* **BRANO ESTRATTO**
▶
Ci sono altri aspetti dell’isola oltre al vulcano che ti hanno colpito da regista?

Anche il carnevale a Tenerife, secondo nel mondo solo a quello di Rio, è stato come una calamita per me. Abbiamo girato abbastanza materiale anche se poi alla fine per motivi di montaggio non siamo riusciti e metterci dentro tutto quello che avevamo catturato. Eppure la sua presenza nel finale si è rivelata essenziale nell’economia del film. Da un punto di vista geografico le isole Canarie sono in Europa ma sono allo stesso tempo vicine al continente africano. Sembrano quasi sospese tra due mondi. Occupano una posizione ambigua che sembra riflettere quella dei protagonisti del film che si ritrovano tutto d’un tratto nella condizione di esuli su un’isola.

I protagonisti del film sono tutti ucraini. Come è stata vissuta questa barriera linguistica tra te e loro sul set?

Pur essendo il polacco e l’ucraino per certi versi simili, anche dopo aver girato questo film non posso dire di cavarmela in ucraino. Durante le riprese le cose sono andate avanti benissimo tra di noi senza la necessità di doversi capire con le parole. Avvertivo quando rispondevano presente da un punto di visto emotivo. Una certa verità è venuta fuori sul set e tanto basta. Certo si tratta di un film di finzione ma alcune scene hanno un valore quasi documentario. Da un punto di vista pratico poi, la scelta di puntare su un direttore della fotografia ucraino (Nikita Kuzmenko ndr) ha agevolato in alcuni momenti la comunicazione con gli attori.

Anche in questo film come in «Pane e Sale» i personaggi portano il nome degli attori che li interpretano. Possiamo considerare questo aspetto come parte di un metodo?

Forse metodo è una parola troppo forte in questo caso. Ma mantenere il proprio nome sul set è un modo di fare le cose che permette di instaurare una certa vicinanza con gli interpreti. Quando un attore viene chiamato con il proprio nome mentre recita e si rapporta con gli altri personaggi, è normale che reagisca in modo più naturale agli stimoli esterni. Nel caso di Under the Volcano gli attori si sono conosciuti per la prima volta nel corso di una videochiamata prima di incontrarci tutti insieme di persona a Kiev.
◀
* **VOCI FORNITE**
▶
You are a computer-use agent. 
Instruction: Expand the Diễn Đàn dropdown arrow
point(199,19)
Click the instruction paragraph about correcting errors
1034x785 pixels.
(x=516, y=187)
◀
* **IL PROBLEMA**
Trascrivi fedelmente dal brano estratto la parte che si apre con le parole contenenti "Ci sono altri" e si chiude con "esuli su un’isola.".

* **RISPOSTA AL COMPITO**
Ci sono altri aspetti dell’isola oltre al vulcano che ti hanno colpito da regista?

Anche il carnevale a Tenerife, secondo nel mondo solo a quello di Rio, è stato come una calamita per me. Abbiamo girato abbastanza materiale anche se poi alla fine per motivi di montaggio non siamo riusciti e metterci dentro tutto quello che avevamo catturato. Eppure la sua presenza nel finale si è rivelata essenziale nell’economia del film. Da un punto di vista geografico le isole Canarie sono in Europa ma sono allo stesso tempo vicine al continente africano. Sembrano quasi sospese tra due mondi. Occupano una posizione ambigua che sembra riflettere quella dei protagonisti del film che si ritrovano tutto d’un tratto nella condizione di esuli su un’isola.